Psalm 1 - illustration of my new approach

Here ye! Hear ye! Extra! Extra! הנה Hey! הנה Behold!

This post illustrates how I am developing my visual structures in the Psalter. One year after the Psalms conference in Oxford, when I had just completed a first complete marathon (for me) read of the Hebrew Psalter in 2 months, I am now ready to focus on seeing - and hopefully eliminate the tendency to blather on about irrelevancies. If you would like to see the private work as it appears and as I work through each psalm again in sequence, drop me a comment or send me an email [bobmacdonald at gx.ca] and I will let you know where the readable pre-publication ms is.

I find I write differently for paper than for the web. The design problems are different and there is a need for frequent revision and editing. Also - it's the-whites-of-their-eyes issue. The whole will emerge when I am given enough time. It will represent all the visual aspects of seeing the psalms that I discover - but with as little commentary as I can manage.

I am still posting notes at Poetry of Christ. They are more commentary than visual, but they will morph into more visual for the last 50-odd posts scheduled there to March 31, 2012. That blog illustrates why blogs are unsuitable for real writing. So does this one. I have revised all those translations from 2010 by the hundredsthousands. That's not blogging. They hardly have any of the original post left - a few bits and pieces if I want to illustrate some day how writing develops.

Now if you want to help, here's what I need. One or two persons willing to point out mistakes and unnecessary comment.  And clarity of focus - when am I ambiguous or confusing?  Matters of taste or gloss we might not agree on. And of theology, I hope to say little but let the text speak for itself.  Also I don't think I am discovering magic - but rather the work of human poets and redactors with a devoted purpose.  What I see must have been possible for them to see before and as they created the poems in their present form.

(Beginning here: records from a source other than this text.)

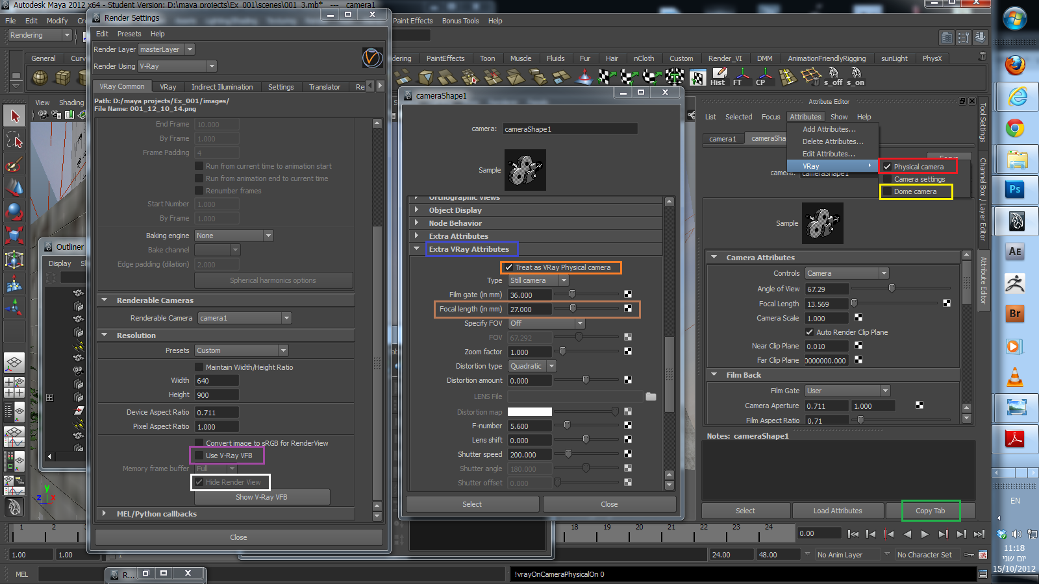Viewport: 1039px width, 584px height.
Task: Adjust the F-number slider
Action: [567, 426]
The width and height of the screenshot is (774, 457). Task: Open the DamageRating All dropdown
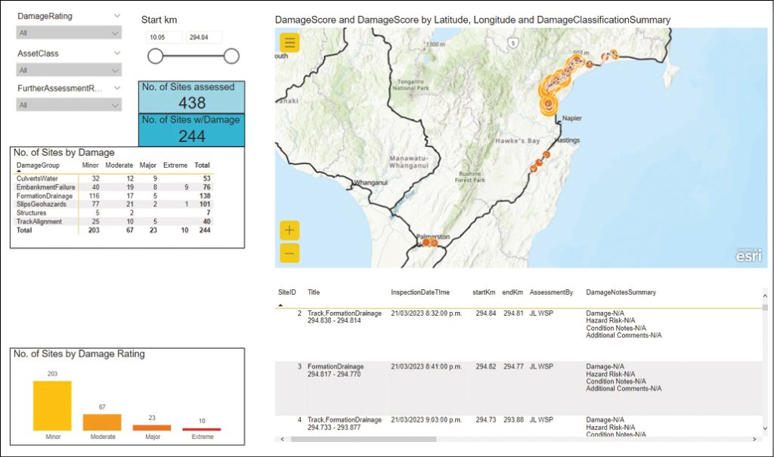point(69,32)
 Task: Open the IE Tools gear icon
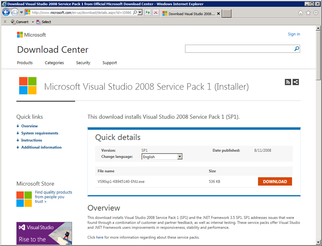(315, 13)
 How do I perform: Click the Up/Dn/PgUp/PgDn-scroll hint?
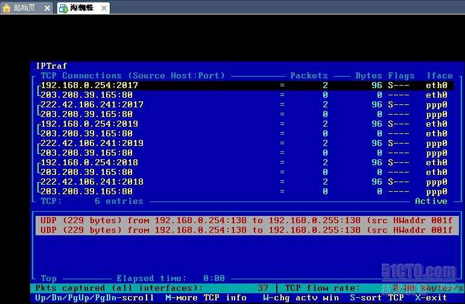pyautogui.click(x=94, y=297)
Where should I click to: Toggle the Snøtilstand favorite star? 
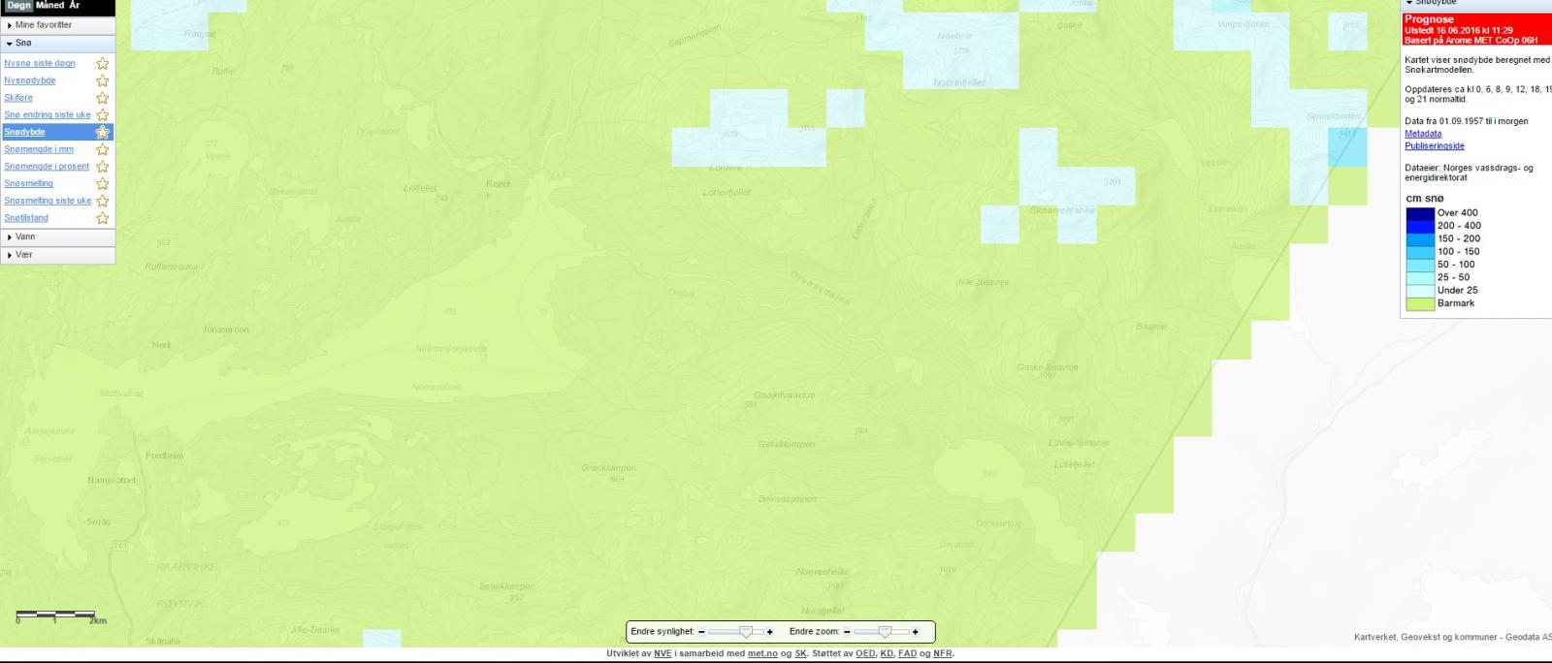coord(102,218)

So I think the Psalter was deliberately constructed in the form I see it in, and I think it was perfectly possible for editors and writers to do such a thing as a response within their ordinary-extraordinary lives.  There were great poets among them. Children also - Psalm 114 is the work of a young genius. Perhaps great musicians too.  Psalm 89, on the demise of the Davidic monarchy, is like the Chaconne in D Minor, on the death of Bach's first wife. And Symphony? Psalm 78, Brahms, Psalm 84 later Mozart, 86 early Mozart, Psalm 90-91 The Art of the Fugue. 139 Bairstow, I sat down. I am getting carried away

What the Hilliard ensemble did with the Chaconne is illustrative of what I would like to hear in the text of the Psalter, the inner joins and the cantus firmus.